The report points to similar recommendations made by the Committee on Standards in Public Life and Sir Nigel Boardman in reports published in 2021.

The CSPL said transparency releases should include exchanges by NCCCs where “the representations are serious, premeditated and credible, or are given substantive consideration by ministers, special advisers or senior civil servants”. Boardman, in a review into the Greensill scandal commissioned by the government, said any non-public dialogue, including via instant messaging services, which would have constituted a meeting had it taken place in person, should be included in transparency releases.

The committee acknowledges in the report that it has “heard no calls” for a government-wide ban of non-corporate messaging services and refers to comments from the Institute for Government (IfG) in 2022 warning that a ban would be unpractical and unwise.

But it says evidence submitted to the inquiry “revealed clear concern that the lack of disclosure could allow significant lobbying efforts to take place outside the transparency requirements”.

Prepared to defend
Some departments have already banned the use of some NCCCs. Freedom of information requests conducted by the IfG in 2022 found that HM Revenue and Customs and the Department for Work and Pensions had banned the use of WhatsApp when conducting business, while the Department for Culture, Media and Sport and the Department for Levelling Up, Housing and Communities allowed WhatsApp but blocked Signal, Viber and Telegram.

Wider government action has also been taken to limit the use of NCCCs. Last year, the Cabinet Office banned the use of WhatsApp and other NCCCs at all but the lowest security-classification levels and warned civil servants they should be “prepared to defend” their choices if they choose to use non-corporate channels.

The government has also committed to include directors general, financial and commercial directors and senior responsible owners for all projects within the Government’s Major Projects Portfolio in transparency releases.

The Covid Inquiry exposed both the widespread use of messaging apps such as WhatsApp and potentially major gaps in record keeping when using such apps, including failures by former and current prime ministers Boris Johnson and Rishi Sunak to produce some of the WhatsApp messages they were asked to hand over.

A government spokesperson said: “As you would expect, modern government uses a variety of communication channels, but we have clear guidance in place on the use of electronic communications, including WhatsApp.

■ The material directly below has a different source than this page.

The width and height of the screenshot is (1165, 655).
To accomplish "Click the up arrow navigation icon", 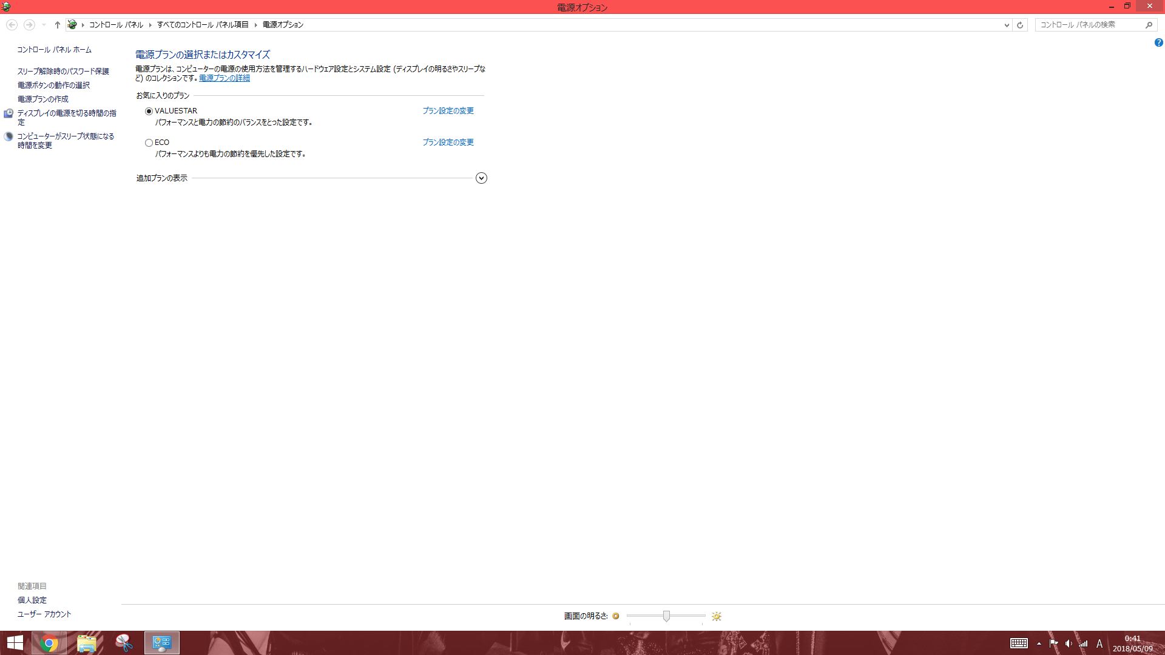I will 57,25.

We updated this guidance in March 2023 for WhatsApp, to reiterate that all relevant information must be recorded through official channels. Both the High Court and the Court of Appeal have been clear on the lawfulness of this approach. We also committed in our revised Transparency Guidance, published in December, to stricter standards to ensure transparency returns and publications contain relevant and instructive information.”